**REQUIRED WORK**
Among the lines below, restate word for word only those from the line with "湖北 (3, 2398)" through the line with "Conditions d’utilisation (769, 1318)", with both end lines kept.

**DATA FOR ANALYSIS**
--- START ---
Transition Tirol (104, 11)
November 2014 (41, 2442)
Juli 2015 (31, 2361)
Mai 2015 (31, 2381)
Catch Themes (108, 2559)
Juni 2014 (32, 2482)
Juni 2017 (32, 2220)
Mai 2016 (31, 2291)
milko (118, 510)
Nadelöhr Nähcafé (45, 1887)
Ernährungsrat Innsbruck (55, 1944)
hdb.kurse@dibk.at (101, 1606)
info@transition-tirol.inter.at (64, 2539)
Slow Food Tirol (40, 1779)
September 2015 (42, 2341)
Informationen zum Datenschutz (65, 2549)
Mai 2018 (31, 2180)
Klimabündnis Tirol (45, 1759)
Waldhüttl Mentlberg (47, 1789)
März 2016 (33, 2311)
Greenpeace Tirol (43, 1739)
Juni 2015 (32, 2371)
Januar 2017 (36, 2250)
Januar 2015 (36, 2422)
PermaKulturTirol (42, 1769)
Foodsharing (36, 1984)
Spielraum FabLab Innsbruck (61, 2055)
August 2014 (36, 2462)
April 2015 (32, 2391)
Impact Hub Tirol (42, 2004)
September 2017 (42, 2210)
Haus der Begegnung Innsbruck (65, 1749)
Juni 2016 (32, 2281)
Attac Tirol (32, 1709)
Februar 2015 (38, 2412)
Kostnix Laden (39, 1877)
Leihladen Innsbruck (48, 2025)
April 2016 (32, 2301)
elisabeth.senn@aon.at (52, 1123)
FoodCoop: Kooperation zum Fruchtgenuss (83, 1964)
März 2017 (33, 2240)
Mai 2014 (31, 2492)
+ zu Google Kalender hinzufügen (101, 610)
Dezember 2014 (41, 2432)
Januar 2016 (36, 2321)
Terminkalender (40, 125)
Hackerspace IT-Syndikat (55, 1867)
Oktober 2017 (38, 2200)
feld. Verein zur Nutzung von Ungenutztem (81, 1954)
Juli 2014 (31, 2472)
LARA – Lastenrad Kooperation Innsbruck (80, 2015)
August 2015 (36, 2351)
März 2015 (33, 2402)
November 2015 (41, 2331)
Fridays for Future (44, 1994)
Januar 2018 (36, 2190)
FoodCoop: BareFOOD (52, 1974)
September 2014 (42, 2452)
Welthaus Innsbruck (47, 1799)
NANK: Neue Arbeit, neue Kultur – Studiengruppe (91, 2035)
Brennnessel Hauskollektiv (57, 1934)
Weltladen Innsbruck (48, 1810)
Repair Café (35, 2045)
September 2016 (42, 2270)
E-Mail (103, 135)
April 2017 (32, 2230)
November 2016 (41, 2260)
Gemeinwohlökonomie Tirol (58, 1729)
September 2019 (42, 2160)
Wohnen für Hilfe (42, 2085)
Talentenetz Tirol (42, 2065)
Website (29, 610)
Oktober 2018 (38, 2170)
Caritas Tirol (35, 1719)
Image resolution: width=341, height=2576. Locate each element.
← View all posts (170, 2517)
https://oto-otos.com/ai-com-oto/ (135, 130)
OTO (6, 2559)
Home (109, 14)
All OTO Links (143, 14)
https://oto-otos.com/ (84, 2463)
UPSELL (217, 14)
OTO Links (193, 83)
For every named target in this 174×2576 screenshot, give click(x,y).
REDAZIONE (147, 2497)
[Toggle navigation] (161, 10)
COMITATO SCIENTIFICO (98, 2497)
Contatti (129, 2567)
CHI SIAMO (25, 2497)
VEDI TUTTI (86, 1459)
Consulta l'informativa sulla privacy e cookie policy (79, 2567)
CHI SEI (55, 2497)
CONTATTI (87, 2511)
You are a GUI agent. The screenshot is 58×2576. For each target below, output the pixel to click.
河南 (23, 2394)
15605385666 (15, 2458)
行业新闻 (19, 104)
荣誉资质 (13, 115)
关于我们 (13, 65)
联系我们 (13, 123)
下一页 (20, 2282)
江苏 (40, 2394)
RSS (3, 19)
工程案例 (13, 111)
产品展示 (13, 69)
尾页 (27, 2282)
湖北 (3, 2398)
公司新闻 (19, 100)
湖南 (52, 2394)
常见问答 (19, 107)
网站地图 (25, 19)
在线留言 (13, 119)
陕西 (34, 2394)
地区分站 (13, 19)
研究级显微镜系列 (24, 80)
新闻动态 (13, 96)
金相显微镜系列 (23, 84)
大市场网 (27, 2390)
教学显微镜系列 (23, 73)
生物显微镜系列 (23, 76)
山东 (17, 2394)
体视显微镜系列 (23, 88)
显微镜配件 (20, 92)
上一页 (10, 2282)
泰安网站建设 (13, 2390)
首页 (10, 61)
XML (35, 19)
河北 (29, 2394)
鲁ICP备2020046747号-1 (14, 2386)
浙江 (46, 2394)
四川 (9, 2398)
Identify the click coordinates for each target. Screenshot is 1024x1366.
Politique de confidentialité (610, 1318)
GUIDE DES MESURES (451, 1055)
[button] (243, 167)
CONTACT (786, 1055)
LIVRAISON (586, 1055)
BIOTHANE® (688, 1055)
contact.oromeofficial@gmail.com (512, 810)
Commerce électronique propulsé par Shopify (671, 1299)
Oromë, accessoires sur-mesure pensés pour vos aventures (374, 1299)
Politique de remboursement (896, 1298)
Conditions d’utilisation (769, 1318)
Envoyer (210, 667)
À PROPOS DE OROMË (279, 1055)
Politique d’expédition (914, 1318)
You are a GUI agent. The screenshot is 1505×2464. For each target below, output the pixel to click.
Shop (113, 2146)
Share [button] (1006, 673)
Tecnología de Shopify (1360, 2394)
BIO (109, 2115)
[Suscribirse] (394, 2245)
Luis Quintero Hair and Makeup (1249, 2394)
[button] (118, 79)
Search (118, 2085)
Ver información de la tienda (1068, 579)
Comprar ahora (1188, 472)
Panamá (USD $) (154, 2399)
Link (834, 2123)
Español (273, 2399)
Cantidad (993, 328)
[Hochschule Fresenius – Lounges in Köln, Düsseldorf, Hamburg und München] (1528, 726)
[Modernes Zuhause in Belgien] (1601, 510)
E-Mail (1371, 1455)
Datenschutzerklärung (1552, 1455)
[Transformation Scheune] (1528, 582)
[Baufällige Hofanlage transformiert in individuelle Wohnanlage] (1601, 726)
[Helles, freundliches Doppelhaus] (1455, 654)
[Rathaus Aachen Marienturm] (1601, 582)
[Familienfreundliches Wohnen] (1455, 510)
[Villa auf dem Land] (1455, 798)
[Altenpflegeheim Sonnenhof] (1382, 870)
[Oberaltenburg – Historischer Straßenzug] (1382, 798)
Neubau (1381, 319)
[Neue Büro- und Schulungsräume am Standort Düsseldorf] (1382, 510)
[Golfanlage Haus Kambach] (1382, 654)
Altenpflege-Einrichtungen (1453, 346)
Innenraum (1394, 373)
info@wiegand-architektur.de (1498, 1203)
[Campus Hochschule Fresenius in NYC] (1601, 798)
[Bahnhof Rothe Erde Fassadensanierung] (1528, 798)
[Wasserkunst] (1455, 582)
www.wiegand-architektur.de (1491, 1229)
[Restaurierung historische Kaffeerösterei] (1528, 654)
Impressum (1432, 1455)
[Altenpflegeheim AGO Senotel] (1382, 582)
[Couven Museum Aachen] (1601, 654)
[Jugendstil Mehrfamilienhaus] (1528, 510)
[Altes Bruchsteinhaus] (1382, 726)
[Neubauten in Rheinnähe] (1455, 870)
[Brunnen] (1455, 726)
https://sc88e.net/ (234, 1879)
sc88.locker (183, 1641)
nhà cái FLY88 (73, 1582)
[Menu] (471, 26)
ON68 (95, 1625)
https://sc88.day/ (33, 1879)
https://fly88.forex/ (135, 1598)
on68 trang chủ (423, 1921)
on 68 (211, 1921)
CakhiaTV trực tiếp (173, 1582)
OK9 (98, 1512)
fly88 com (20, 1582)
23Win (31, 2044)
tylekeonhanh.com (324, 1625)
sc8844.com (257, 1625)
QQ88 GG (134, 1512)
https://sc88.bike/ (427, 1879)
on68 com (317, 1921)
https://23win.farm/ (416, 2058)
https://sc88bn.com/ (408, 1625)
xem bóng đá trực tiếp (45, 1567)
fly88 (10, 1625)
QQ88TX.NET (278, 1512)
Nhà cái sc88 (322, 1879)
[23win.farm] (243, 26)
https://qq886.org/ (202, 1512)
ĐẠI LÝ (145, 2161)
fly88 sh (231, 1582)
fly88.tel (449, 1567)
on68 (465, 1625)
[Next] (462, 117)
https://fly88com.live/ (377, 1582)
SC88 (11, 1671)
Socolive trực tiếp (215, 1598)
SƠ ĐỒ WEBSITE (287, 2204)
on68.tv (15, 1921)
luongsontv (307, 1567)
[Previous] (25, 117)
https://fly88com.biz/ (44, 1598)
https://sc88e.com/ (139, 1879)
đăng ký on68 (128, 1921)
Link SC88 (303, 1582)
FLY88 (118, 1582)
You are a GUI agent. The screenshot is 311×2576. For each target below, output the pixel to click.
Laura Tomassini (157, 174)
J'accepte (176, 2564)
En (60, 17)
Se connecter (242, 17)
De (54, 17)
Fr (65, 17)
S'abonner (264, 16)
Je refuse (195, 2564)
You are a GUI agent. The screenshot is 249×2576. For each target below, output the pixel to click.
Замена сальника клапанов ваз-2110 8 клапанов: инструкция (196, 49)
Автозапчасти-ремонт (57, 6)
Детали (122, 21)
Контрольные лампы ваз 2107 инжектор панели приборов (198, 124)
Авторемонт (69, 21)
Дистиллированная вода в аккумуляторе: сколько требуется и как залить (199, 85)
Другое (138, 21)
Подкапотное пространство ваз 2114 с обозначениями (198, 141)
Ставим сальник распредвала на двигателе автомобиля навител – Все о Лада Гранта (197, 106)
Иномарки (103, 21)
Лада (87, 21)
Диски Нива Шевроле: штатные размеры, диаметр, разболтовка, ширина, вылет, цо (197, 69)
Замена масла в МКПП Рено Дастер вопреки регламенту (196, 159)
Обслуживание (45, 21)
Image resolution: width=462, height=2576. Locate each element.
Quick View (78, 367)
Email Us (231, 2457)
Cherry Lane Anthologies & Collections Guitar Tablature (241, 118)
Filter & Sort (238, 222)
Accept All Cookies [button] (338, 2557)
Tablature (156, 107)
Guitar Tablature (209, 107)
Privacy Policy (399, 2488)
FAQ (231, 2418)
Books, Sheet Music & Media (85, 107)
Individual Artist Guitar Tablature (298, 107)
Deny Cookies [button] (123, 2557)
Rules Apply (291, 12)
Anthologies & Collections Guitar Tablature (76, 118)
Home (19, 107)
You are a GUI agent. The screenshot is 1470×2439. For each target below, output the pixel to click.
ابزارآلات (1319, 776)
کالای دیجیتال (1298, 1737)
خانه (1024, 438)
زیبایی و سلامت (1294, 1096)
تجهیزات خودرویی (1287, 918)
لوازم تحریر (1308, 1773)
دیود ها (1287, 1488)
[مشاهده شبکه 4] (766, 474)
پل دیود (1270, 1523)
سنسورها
--- END ---
**RESPONSE TO THE EXERCISE**
湖北 (3, 2398)
公司新闻 (19, 100)
湖南 (52, 2394)
常见问答 (19, 107)
网站地图 (25, 19)
在线留言 (13, 119)
陕西 (34, 2394)
地区分站 (13, 19)
研究级显微镜系列 (24, 80)
新闻动态 (13, 96)
金相显微镜系列 (23, 84)
大市场网 (27, 2390)
教学显微镜系列 (23, 73)
生物显微镜系列 (23, 76)
山东 (17, 2394)
体视显微镜系列 (23, 88)
显微镜配件 (20, 92)
上一页 (10, 2282)
泰安网站建设 (13, 2390)
首页 (10, 61)
XML (35, 19)
河北 (29, 2394)
鲁ICP备2020046747号-1 (14, 2386)
浙江 (46, 2394)
四川 (9, 2398)
Identify the click coordinates for each target. Screenshot is 1024x1366.
Politique de confidentialité (610, 1318)
GUIDE DES MESURES (451, 1055)
[button] (243, 167)
CONTACT (786, 1055)
LIVRAISON (586, 1055)
BIOTHANE® (688, 1055)
contact.oromeofficial@gmail.com (512, 810)
Commerce électronique propulsé par Shopify (671, 1299)
Oromë, accessoires sur-mesure pensés pour vos aventures (374, 1299)
Politique de remboursement (896, 1298)
Conditions d’utilisation (769, 1318)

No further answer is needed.